→ Task set:
**1)** Using the article about activists sharing J.K. Rowling's address, answer:
(a) Near which city is Rowling's home?
(b) Who told NBC News that no criminality had been established?
(c) What could be seen in the background of the deleted photo?
**2)** Continue the article about activists sharing J.K. Rowling's address from its last sentence.

Trans activists will not be charged for sharing J.K. Rowling’s address on Twitter
Transgender activists who publicized “Harry Potter” author J.K. Rowling’s home address on social media will not be criminally charged, Scottish police said Tuesday.
On eve of Transgender Day of Remembrance in November, comedian Holly Stars, actor Georgia Frost and drag star Richard Energy staged a demonstration in front of Rowling’s home near Edinburgh, Scotland, in protest against her views on the trans community.
The trio drew criticism for posting a now-deleted photo on Twitter with Rowling’s home address visible in the background.
But a Police Scotland spokesperson said in an email to NBC News on Tuesday that “enquiries were carried out and no criminality has been established.”
Through a representative, Rowling declined a request for comment on the authorities’ decision.

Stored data
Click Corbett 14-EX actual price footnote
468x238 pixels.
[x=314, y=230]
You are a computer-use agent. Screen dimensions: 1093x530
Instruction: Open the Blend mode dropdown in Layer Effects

→ Your responses:
**1)**
(a) Edinburgh, Scotland
(b) A Police Scotland spokesperson, in an email
(c) Rowling's home address

**2)**
The author had previously bashed the trio on Twitter for “doxxing” her, a term used when a person’s private information is shared online without their consent.
“I have to assume that @IAmGeorgiaFrost, @hollywstars and @Richard_Energy_ thought doxxing me would intimidate me out of speaking up for women’s sex-based rights,” Rowling wrote. “They should have reflected on the fact that I’ve now received so many death threats I could paper the house with them, and I haven’t stopped speaking out.”
“Perhaps — and I’m just throwing this out there — the best way to prove your movement isn’t a threat to women, is to stop stalking, harassing and threatening us,” she added.
Stars previously defended posting the photo and said she deleted the tweet after she received online threats.
“While we stand by the photo, since posting it we have received an overwhelming amount of serious and threatening transphobic messages so have decided to take the photo down,” Stars wrote. “Love to our trans siblings.”
Rowling has been at odds with many in the LGBTQ community for her views on trans people, which some have called transphobic.
The rift blew up in 2019 when Rowling expressed her support for Maya Forstater, a British tax specialist who was fired for tweets that were deemed to be anti-transgender. Rowling then drew criticism for a slew of tweets that were seen by many as including transphobic ideas.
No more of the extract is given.